▶ What you will do: Print this span of the material below exactly: the line with "似顔絵グッズを作るときの費用はどれくらい？ (65, 369)", the line with "ホーム (17, 39)", and every line between them, but nothing else.

▶ Data provided:
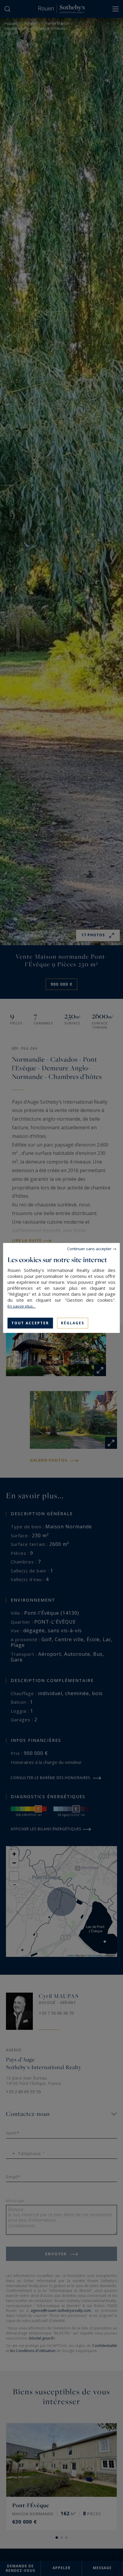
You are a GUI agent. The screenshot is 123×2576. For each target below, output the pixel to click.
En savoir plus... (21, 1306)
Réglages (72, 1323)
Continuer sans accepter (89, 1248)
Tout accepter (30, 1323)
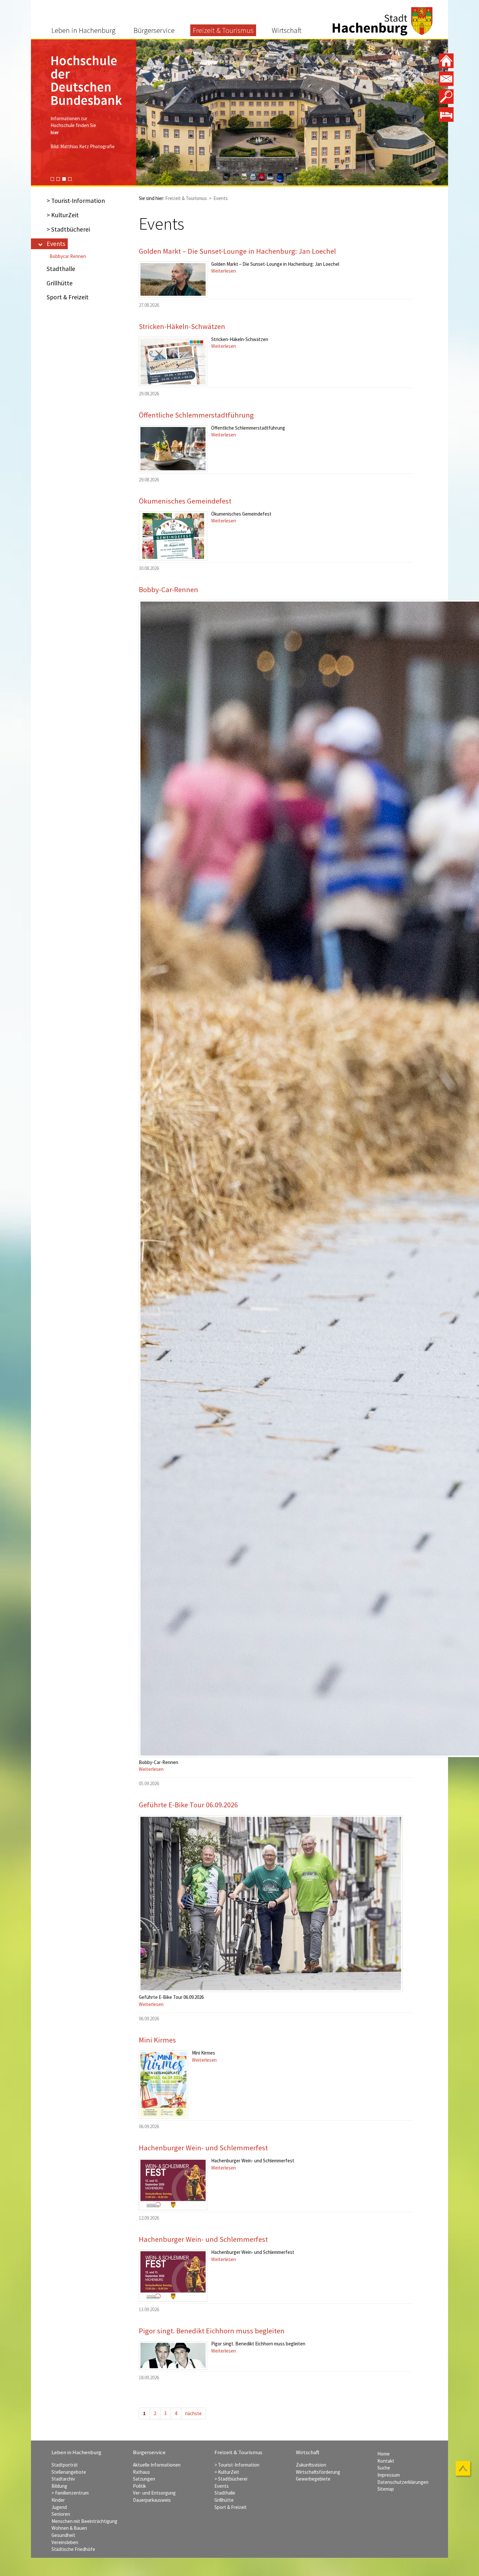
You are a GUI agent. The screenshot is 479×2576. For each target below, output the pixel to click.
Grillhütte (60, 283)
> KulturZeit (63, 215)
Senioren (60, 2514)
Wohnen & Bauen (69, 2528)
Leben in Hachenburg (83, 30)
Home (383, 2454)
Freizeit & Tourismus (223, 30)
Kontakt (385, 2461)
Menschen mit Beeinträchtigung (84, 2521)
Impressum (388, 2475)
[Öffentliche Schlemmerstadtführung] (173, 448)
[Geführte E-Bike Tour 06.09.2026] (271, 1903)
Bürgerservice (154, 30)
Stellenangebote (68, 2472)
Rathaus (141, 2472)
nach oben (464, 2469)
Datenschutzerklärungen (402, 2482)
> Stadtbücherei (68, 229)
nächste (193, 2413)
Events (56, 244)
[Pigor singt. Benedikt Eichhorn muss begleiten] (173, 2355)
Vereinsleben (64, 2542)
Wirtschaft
--
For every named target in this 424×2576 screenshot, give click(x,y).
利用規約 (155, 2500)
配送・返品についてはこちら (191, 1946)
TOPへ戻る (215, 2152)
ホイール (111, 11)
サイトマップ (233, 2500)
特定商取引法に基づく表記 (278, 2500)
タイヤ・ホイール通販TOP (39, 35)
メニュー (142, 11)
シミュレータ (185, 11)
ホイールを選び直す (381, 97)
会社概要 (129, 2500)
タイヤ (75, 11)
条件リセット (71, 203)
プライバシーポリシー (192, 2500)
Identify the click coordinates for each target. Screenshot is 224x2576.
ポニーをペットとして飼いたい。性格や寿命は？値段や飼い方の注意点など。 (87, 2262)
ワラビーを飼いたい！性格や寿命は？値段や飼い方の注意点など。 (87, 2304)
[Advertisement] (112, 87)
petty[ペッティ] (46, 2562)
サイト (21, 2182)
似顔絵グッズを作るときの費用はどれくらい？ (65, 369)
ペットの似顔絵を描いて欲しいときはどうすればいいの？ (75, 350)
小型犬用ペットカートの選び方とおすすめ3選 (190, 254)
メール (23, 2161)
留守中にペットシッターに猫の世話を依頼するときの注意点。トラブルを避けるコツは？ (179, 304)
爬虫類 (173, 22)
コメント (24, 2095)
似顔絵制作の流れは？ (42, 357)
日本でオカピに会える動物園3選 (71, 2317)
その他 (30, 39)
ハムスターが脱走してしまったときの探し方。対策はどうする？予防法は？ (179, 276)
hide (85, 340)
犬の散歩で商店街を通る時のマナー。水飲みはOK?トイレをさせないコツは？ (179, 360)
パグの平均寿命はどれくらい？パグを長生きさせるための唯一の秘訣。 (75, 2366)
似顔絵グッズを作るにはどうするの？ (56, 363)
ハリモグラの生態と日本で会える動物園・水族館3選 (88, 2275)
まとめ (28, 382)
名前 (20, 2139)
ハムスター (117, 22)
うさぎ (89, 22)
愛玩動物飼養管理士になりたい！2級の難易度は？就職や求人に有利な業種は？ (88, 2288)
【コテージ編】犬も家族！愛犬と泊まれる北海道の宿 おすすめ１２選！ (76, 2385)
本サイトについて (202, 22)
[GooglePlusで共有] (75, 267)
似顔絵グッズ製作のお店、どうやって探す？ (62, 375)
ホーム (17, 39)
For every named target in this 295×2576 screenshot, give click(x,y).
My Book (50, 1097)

▶ Problem solution:
似顔絵グッズを作るときの費用はどれくらい？ (65, 369)
ペットの似顔絵を描いて欲しいときはどうすればいいの？ (75, 350)
小型犬用ペットカートの選び方とおすすめ3選 (190, 254)
メール (23, 2161)
留守中にペットシッターに猫の世話を依頼するときの注意点。トラブルを避けるコツは？ (179, 304)
爬虫類 (173, 22)
コメント (24, 2095)
似顔絵制作の流れは？ (42, 357)
日本でオカピに会える動物園3選 (71, 2317)
その他 (30, 39)
ハムスターが脱走してしまったときの探し方。対策はどうする？予防法は？ (179, 276)
hide (85, 340)
犬の散歩で商店街を通る時のマナー。水飲みはOK?トイレをさせないコツは？ (179, 360)
パグの平均寿命はどれくらい？パグを長生きさせるための唯一の秘訣。 (75, 2366)
似顔絵グッズを作るにはどうするの？ (56, 363)
ハリモグラの生態と日本で会える動物園・水族館3選 (88, 2275)
まとめ (28, 382)
名前 (20, 2139)
ハムスター (117, 22)
うさぎ (89, 22)
愛玩動物飼養管理士になりたい！2級の難易度は？就職や求人に有利な業種は？ (88, 2288)
【コテージ編】犬も家族！愛犬と泊まれる北海道の宿 おすすめ１２選！ (76, 2385)
本サイトについて (202, 22)
[GooglePlusで共有] (75, 267)
似顔絵グッズ製作のお店、どうやって探す？ (62, 375)
ホーム (17, 39)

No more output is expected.